Panelists at the event were Stephanie Gustin of the Interlocal Community Action Program, who works with clients on obtaining affordable housing; Karla Whisenand, director of Love Inc., a Christian nonprofit that connects people in need with church resources; Angie Lyon, program coordinator at Hancock Hope House; and Kit Paternoster, volunteer coordinator at Hancock County Senior Services.

Paternoster said many people in Hancock County are unaware of the resources that are available to them, even from longstanding organizations like Senior Services.

“Many people in this county still do not know we exist, and that’s an astonishing fact that we are aware of day in and day out,” Paternoster said.

Lyon said people who utilize the services of Hope House are in need for a wide variety of reasons, but most have fallen into the “donut hole”: they are working, often multiple jobs, and earning just slightly too much to qualify for welfare services while still experiencing severe financial need.

Many of her clients, Lyon said, are single mothers or mothers who are struggling to exit bad relationships but feel they would be unable to raise their children alone. She said she advises them to think first of what is best for themselves, which generally leads to making the right choices for their children.

“At some point, you have to get selfish,” Lyon said.

Whisenand said Love Inc. receives requests for assistance from both men and women, but many of the clients she sees are single mothers.

Love Inc. also offers a four-course money management program, as well as courses about cooking and home repair on a budget.

Another part of its mission is connecting children with safe foster homes when partners, in the short or long term, cannot care for them. In 2018, it helped place 84 children in 35 homes.

Whisenand said many of the women she speaks to are struggling to provide financially for their children and may not be seeking child support because they believe it would require granting visitation rights to a father, something that is not always true.

“My advice to women, and this may not be so popular, but I really think they need to wait until they actually have a husband and get married and they’re together, or at least in a committed relationship,” Whisenand said. “They’re wonderful to have, but so many can’t afford the ones they have. That is another barrier, I think, to self-sufficiency.”

While connecting them with immediate help, Whisenand said, Love Inc. also tries to help clients learn about financial literacy, something that can be an important step on the road to self-sufficiency.

“We don’t want to put a Band-Aid on it and then just have the same problem again, so we really are trying to help churches help people, but at the same time help them help themselves,” she said.

Other barriers to self-sufficiency, Gustin said, are more systemic. She said there is a major lack of affordable housing in Hancock County that does not match up with its financial demographics, describing the real estate market as “wine taste on a beer budget.”

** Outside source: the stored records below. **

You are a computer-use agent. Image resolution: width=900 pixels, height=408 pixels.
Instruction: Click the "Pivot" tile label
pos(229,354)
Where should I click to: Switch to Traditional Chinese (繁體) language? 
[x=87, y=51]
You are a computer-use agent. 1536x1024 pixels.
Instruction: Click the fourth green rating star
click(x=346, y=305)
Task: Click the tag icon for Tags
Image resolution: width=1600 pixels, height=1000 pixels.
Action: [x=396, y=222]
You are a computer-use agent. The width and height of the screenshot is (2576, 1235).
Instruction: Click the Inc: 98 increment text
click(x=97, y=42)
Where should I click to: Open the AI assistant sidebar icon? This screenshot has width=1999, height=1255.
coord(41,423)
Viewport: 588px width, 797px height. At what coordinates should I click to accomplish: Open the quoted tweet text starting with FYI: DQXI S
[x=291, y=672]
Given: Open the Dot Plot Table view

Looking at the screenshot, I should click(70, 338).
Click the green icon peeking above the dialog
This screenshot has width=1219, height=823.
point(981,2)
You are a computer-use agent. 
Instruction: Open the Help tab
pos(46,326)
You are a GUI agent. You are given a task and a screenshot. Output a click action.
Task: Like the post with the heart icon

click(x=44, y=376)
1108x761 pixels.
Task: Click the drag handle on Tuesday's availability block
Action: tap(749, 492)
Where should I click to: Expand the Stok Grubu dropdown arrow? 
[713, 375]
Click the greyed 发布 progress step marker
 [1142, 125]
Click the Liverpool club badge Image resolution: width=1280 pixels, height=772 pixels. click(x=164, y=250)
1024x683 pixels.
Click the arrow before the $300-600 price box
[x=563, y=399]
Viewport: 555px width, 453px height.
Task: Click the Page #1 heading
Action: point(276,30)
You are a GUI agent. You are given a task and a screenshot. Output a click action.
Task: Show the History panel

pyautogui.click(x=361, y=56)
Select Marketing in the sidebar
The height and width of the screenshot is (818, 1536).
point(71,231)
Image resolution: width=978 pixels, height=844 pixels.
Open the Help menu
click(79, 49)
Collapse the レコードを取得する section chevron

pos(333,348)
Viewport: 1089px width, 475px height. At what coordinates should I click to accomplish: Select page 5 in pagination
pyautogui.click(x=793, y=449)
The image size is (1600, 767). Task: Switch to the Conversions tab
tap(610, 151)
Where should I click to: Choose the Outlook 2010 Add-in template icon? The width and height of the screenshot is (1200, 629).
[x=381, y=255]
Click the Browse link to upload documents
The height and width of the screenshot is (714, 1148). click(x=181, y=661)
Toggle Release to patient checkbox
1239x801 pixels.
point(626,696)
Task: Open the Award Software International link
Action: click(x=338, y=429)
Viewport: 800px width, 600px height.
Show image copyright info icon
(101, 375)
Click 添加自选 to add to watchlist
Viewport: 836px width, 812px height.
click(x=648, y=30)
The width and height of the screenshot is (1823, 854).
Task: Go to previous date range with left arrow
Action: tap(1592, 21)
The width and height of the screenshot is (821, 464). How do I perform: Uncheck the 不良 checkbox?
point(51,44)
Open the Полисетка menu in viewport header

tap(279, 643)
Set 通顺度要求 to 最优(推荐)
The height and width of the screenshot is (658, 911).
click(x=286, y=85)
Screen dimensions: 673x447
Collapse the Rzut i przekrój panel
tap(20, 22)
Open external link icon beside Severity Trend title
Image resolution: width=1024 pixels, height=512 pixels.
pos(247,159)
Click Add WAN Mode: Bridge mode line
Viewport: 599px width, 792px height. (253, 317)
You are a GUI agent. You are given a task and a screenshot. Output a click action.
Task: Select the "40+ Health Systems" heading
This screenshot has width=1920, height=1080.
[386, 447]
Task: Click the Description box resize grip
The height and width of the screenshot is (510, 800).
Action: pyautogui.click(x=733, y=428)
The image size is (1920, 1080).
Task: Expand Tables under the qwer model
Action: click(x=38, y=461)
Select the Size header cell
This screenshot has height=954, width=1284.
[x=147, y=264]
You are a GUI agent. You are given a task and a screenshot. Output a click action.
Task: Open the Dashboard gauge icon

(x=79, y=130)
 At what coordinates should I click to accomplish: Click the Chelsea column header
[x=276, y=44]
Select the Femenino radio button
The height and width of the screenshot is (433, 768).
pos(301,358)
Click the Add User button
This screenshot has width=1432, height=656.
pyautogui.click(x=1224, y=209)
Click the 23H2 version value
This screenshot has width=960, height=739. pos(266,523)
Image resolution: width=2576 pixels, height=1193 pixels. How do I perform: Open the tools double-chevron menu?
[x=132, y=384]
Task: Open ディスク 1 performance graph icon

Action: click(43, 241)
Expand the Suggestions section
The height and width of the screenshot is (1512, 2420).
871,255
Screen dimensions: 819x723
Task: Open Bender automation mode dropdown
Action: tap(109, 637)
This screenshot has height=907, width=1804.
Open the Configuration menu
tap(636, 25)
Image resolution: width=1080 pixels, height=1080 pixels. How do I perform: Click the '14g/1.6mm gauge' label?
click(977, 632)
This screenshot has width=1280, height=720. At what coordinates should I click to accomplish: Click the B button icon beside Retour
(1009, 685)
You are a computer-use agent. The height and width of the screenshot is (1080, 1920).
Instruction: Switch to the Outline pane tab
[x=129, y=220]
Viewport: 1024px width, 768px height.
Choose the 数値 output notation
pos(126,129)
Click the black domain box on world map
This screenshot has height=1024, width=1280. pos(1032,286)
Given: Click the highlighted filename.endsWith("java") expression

“People will say, ‘Well, they shouldn’t have a nice home because they’re on Section 8.’ I’ve heard stuff like that. Well, you know, Section 8 isn’t something that’s negative, and someone who isn’t on Section 8 is just as much of a risk that you’re renting to as someone who is,” Gustin said, referring to the federal program that provides subsidies to landlords to rent apartments or homes to low-income people at market rates.

Many of her clients, she said, are caught in the dilemma of being unable to find a job without having a permanent address, while also being unable to secure a permanent address without finding a job.

“There are a lot of families right now in our community who don’t have that home support, that parent, that grandparent, they can go to say, ‘Can you help me,’ because they themselves are probably struggling and can’t afford to help them,” Gustin said.

Gustin said the focus on efforts to help women in Hancock County should be about letting them know that is acceptable to sometimes ask for help and depend on other people.”

“Everyone goes through crap you don’t expect,” Gustin said. “I think that the negative stigma that’s there, people thinking that people are going to think less of you or lower of you because you’re getting help, needs to go away.”